Reservoir of carbon stored in soil entering Earth's atmosphere at increasing rate
The vast reservoir of carbon stored in the soil is entering the Earth's atmosphere at an increasing rate, most likely as a result of warming temperatures, scientists say.
Researchers from the Pacific Northwest National Laboratory (PNNL) in the US found that the rate at which microbes are transferring carbon from soil to the atmosphere has increased 1.2 percent over a 25-year time period, from 1990 through 2014.
While that may not seem like a big change, such an increase on a global scale, in a relatively short period of time in Earth history, is massive.
The finding, based on thousands of observations made by scientists at hundreds of sites around the globe, is consistent with the predictions that scientists have made about how Earth might respond to warmer temperatures.

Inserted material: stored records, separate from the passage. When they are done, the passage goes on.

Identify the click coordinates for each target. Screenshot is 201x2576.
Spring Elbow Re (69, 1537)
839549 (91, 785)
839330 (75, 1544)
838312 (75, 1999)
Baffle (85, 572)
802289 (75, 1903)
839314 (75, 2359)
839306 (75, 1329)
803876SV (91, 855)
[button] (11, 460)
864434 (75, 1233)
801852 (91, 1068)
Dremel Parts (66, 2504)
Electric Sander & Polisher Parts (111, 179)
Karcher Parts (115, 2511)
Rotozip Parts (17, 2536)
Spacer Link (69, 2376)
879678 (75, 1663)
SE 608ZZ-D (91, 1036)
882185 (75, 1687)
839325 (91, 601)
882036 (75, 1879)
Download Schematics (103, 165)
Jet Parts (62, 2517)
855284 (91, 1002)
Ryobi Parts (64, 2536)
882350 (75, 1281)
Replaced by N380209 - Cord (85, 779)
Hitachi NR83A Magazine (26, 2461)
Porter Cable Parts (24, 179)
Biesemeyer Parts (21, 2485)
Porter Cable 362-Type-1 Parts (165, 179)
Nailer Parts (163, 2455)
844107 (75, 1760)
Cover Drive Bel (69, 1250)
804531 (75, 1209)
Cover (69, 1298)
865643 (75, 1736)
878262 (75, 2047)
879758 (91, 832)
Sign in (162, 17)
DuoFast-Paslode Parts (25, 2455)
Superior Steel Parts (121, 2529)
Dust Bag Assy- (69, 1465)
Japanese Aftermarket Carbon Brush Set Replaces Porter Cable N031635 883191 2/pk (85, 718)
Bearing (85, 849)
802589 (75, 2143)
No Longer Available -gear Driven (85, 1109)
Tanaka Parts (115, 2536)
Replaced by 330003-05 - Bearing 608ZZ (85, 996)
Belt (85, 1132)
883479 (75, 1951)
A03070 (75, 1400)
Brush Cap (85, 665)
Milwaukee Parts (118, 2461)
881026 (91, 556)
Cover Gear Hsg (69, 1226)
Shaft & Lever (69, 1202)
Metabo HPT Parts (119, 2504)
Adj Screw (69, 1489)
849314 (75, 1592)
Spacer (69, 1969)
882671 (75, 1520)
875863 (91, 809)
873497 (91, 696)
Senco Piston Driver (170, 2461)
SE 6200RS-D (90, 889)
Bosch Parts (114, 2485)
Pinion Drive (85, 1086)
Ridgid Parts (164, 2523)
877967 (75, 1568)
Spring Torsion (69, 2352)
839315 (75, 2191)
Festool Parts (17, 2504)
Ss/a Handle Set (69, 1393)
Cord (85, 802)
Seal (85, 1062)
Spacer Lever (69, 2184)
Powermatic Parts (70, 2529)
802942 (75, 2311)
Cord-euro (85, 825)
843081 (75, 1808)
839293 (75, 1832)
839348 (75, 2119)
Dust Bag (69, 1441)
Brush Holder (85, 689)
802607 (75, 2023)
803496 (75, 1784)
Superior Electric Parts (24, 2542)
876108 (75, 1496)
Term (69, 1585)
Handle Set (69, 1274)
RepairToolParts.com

"It's important to note that this is a finding based on observations in the real world. This is not a tightly controlled lab experiment," said Ben Bond-Lamberty of the Joint Global Change Research Institute.
"Depending on how other components of the carbon cycle might respond due to climate warming, these soil changes can potentially contribute to even higher temperatures due to a feedback loop," he added.
The team relied heavily on two global science networks as well as a variety of satellite observations.
The Global Soil Respiration Database includes data on soil respiration from more than 1,500 studies around the globe.
FLUXNET draws data from more than 500 towers around the world that record information about temperature, rainfall and other factors.
"Most studies that address this question look at one individual site which we understand very well," said Vanessa Bailey, a soil scientist.
"This study asks the question on a global scale. We are talking about a huge quantity of carbon. Microbes exert an outsize influence on the world that is very hard to measure on such a large scale," said Bailey.
The team sought to compare the roles of the two main contributors, increased plant growth and microbial action.
The researchers discovered a growing role for microbes, whose action is outstripping the ability of plants to absorb carbon.